Sin embargo, un día, al tratar de discernir todo esto, vi otra imagen: Jesús no murió en los brazos de un cónyuge; murió solo y en soledad. Siempre me ha llamado la atención la soledad de los célibes y siempre me he sentido atraído por personas como Soren Kierkegaard, la Madre Teresa, Dorothy Day, Thomas Merton y Daniel Berrigan, que no murieron en los brazos de un cónyuge.

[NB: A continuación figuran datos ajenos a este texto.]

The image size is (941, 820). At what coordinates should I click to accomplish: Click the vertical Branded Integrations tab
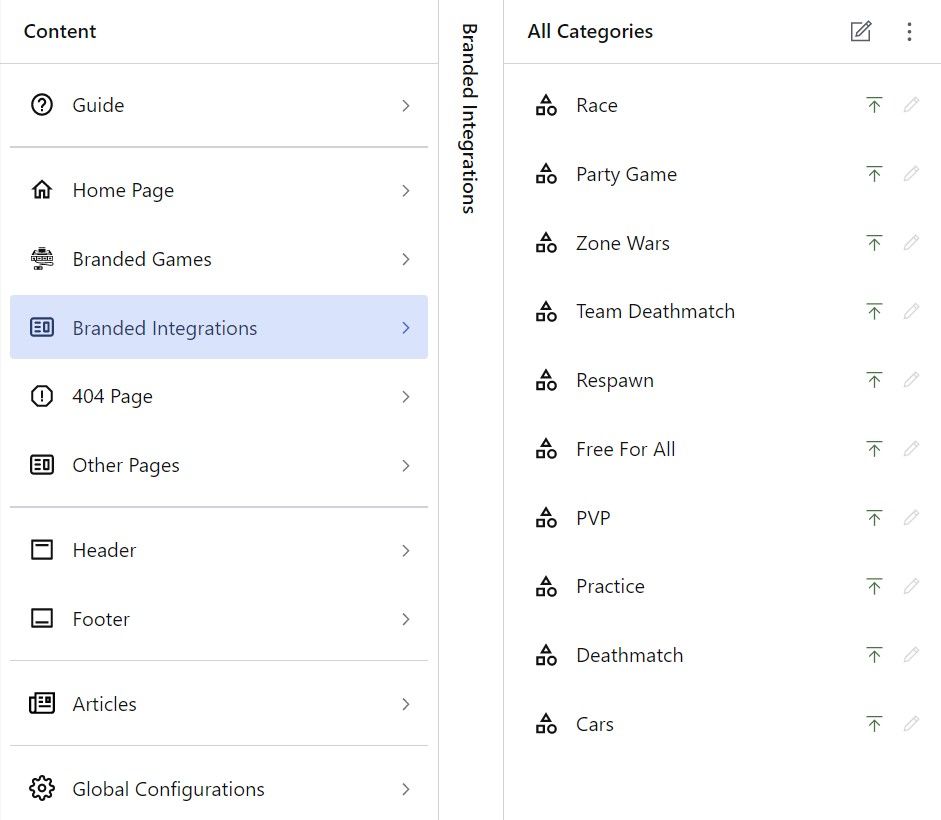click(x=469, y=118)
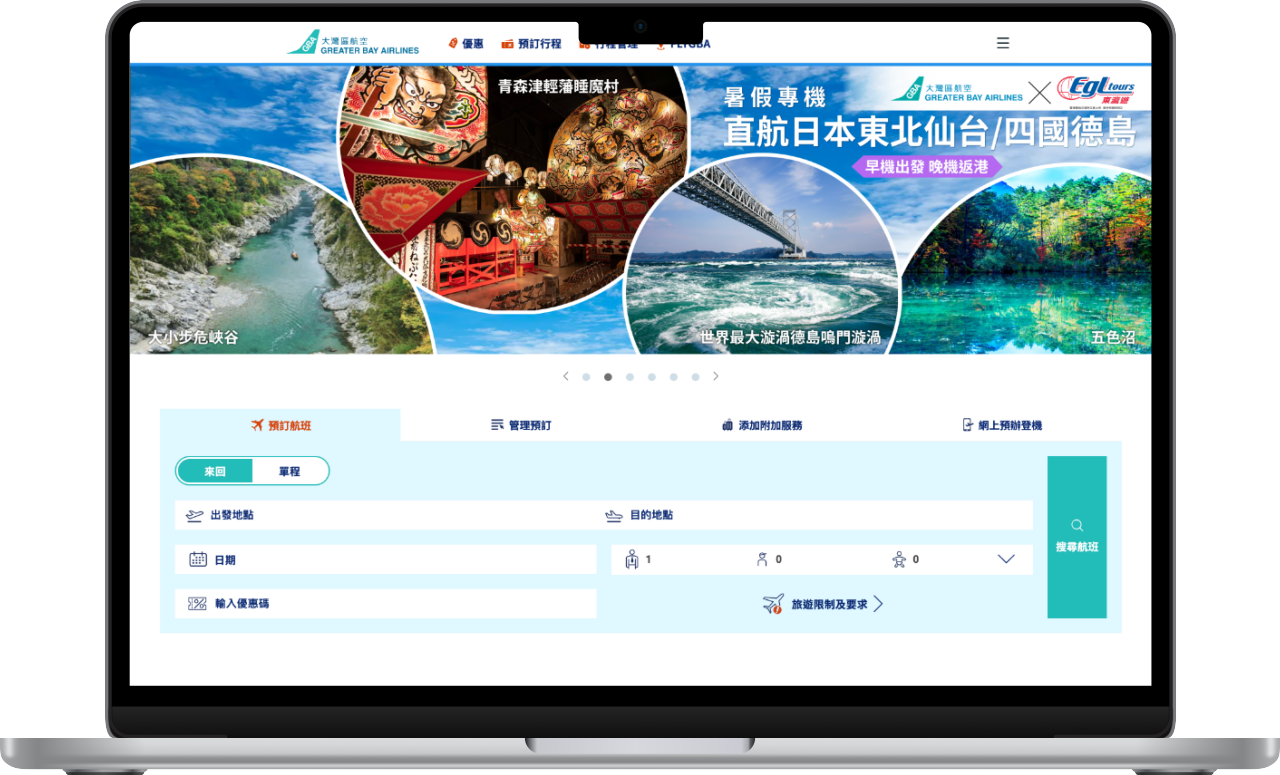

¡También hay una verdadera belleza en su manera de morir! Bruni tiene razón al advertir que el celibato es anormal y está plagado de peligros. Corre el riesgo de atrofiar el desarrollo sexual y, especialmente, de restar importancia a una conexión humana fundamental que exige la Biblia, a saber, el dogma antropológico fundamental contenido en la historia de Dios creando a nuestros primeros padres y su pronunciamiento de que no es bueno (y peligroso) estar solo.
El celibato nos condena a vivir en una soledad que Dios mismo condenó, pero es también la soledad en la que Jesús se entregó a nosotros en una muerte que es quizás la expresión más generativa de amor en la historia humana.